Con el objetivo de crear conciencia sobre la importancia de su cuidado, cada 22 de julio se conmemora el Día Mundial del Cerebro, una iniciativa impulsada por la Federación Mundial de Neurología (WFN) desde 2014, que busca visibilizar los riesgos asociados a las enfermedades neurológicas y fomentar acciones preventivas que permitan preservar la salud cerebral en todas las etapas de la vida.
La OMS define la salud cerebral como el estado de funcionamiento cognitivo, sensorial, emocional, conductual y motor que permite a las personas desarrollar su máximo potencial a lo largo de su vida. Sin embargo, factores como el sedentarismo, el estrés crónico, el tabaquismo, la falta de sueño y las enfermedades cardiovasculares no controladas pueden afectar significativamente su funcionamiento.

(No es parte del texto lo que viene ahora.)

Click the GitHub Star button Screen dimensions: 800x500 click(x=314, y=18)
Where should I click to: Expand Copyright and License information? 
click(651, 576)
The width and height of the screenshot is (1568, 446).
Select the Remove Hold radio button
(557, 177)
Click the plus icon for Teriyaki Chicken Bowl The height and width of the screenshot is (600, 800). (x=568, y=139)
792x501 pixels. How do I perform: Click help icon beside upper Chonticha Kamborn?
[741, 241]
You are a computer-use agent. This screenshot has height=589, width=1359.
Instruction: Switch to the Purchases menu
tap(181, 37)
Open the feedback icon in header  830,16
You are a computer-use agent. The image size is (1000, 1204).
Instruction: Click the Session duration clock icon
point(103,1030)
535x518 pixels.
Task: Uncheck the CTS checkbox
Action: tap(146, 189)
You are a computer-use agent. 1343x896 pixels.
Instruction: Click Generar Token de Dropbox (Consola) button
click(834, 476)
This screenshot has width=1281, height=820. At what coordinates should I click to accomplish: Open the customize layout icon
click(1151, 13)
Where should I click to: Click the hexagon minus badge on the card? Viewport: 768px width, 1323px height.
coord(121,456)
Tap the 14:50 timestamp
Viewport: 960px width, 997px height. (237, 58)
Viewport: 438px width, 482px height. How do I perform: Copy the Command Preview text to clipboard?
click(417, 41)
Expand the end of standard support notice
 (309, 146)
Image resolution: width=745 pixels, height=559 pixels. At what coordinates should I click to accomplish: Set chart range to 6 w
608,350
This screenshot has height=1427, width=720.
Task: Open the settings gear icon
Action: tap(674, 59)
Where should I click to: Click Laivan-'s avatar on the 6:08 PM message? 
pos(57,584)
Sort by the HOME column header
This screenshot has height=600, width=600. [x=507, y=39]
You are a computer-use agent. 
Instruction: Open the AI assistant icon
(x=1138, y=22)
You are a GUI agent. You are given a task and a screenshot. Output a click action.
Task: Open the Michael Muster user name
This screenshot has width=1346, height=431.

Actualmente, los trastornos neurológicos representan una de las principales causas de discapacidad en el mundo. Entre ellos destacan los accidentes cerebrovasculares, las demencias, la enfermedad de Parkinson, la epilepsia y las migrañas, padecimientos cuyo impacto puede reducirse considerablemente mediante la adopción de hábitos saludables. De hecho, especialistas señalan que hasta el 90% de los accidentes cerebrovasculares y cerca del 40% de los casos de demencia podrían prevenirse mediante la modificación de factores de riesgo.
Diversas investigaciones han demostrado que el ejercicio físico no solo beneficia al sistema cardiovascular y muscular, sino que también favorece la plasticidad neuronal, mejora la circulación sanguínea y contribuye a preservar las funciones cognitivas, ayudando incluso a retrasar procesos asociados con el envejecimiento cerebral.
Asimismo, el descanso adecuado y una correcta gestión del estrés son elementos clave para mantener una mente saludable. La falta de sueño puede afectar la memoria, la concentración y el estado emocional, mientras que el estrés prolongado se ha relacionado con ansiedad, depresión y deterioro cognitivo, de acuerdo con la OMS.
En este contexto, promover estilos de vida activos y saludables se convierte en una herramienta fundamental para proteger uno de los órganos más importantes del cuerpo humano.